**THE DATA**
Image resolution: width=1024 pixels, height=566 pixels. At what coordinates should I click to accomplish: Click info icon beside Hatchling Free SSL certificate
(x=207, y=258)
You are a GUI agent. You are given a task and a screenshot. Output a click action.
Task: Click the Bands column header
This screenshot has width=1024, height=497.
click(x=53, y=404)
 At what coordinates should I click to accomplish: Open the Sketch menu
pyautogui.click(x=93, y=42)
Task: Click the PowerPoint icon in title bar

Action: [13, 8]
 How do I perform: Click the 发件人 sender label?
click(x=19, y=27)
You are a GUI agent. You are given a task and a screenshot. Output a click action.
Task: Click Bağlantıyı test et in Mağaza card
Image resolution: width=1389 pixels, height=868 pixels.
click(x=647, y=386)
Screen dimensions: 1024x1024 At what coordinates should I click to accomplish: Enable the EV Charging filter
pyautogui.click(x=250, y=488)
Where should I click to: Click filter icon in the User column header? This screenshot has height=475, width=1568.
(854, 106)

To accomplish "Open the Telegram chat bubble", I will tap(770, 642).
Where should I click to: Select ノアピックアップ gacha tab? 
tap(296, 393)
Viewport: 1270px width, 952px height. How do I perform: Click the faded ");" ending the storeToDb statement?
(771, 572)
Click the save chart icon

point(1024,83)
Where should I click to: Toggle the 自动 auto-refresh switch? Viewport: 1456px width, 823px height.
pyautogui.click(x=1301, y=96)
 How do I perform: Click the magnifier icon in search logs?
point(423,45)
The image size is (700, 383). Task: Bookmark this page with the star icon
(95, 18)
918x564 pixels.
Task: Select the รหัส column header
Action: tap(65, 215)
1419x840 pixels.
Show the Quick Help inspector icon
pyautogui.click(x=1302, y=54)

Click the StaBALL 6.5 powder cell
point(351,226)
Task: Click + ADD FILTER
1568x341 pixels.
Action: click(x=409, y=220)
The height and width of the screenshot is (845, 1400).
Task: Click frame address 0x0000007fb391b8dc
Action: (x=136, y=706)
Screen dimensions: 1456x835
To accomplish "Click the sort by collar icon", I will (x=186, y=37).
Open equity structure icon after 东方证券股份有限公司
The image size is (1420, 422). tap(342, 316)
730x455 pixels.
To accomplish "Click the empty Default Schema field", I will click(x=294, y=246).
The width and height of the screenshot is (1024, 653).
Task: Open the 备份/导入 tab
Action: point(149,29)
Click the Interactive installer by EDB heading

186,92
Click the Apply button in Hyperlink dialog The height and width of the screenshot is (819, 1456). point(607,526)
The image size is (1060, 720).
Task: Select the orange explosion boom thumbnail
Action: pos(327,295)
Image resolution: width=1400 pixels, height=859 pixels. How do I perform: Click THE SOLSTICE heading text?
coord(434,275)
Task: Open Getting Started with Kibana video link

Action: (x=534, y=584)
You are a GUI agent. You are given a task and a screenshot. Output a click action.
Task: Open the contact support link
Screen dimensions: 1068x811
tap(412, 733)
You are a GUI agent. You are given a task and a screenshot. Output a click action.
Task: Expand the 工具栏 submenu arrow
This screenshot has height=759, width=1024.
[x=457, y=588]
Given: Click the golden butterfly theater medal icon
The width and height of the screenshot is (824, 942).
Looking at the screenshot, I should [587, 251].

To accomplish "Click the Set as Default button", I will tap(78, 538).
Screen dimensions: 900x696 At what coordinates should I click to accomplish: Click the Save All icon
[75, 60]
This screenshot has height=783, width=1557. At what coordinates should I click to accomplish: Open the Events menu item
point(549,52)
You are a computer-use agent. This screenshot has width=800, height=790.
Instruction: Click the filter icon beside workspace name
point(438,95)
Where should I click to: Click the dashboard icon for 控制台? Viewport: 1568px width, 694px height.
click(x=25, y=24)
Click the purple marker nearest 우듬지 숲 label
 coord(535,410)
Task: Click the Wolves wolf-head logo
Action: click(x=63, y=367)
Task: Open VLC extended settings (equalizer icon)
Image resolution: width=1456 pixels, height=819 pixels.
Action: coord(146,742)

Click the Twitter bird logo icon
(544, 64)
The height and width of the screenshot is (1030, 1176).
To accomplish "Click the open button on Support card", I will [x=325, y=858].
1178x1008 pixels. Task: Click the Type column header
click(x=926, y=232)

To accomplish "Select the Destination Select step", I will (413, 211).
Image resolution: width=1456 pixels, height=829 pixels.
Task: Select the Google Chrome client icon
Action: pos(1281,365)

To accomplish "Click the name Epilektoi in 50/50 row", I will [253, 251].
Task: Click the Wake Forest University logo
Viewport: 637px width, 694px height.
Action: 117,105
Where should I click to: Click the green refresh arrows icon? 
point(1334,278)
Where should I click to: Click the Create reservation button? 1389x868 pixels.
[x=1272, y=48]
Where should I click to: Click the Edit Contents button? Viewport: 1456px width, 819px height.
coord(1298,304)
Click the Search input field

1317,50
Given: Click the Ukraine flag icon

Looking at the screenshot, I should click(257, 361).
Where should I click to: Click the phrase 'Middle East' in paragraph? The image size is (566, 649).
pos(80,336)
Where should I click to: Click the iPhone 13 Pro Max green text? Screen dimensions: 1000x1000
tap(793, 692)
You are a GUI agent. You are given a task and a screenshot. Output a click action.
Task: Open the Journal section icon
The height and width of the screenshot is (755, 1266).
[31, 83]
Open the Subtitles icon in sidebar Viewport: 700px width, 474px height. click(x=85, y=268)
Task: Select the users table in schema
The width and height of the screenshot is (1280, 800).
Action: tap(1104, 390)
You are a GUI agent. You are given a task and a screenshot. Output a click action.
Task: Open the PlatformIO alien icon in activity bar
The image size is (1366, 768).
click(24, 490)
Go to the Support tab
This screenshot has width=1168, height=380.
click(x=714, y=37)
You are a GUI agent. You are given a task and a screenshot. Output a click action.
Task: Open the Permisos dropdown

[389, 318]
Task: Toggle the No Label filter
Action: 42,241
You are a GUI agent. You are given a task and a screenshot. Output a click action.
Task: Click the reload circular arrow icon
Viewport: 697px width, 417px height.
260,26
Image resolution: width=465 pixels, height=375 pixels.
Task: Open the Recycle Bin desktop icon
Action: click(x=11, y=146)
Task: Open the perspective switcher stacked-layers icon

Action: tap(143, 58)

**REQUIRED WORK**
Reproduce every line of the entries from the line containing "This screenshot has height=783, width=1557." through the line containing "click(x=25, y=24)", both included, with the requests left in place and 6 added to each coordinate in the answers.

**THE COMPLETED TASK**
This screenshot has height=783, width=1557. At what coordinates should I click to accomplish: Open the Events menu item
point(555,58)
You are a computer-use agent. This screenshot has width=800, height=790.
Instruction: Click the filter icon beside workspace name
point(444,101)
Where should I click to: Click the dashboard icon for 控制台? Viewport: 1568px width, 694px height.
click(x=31, y=30)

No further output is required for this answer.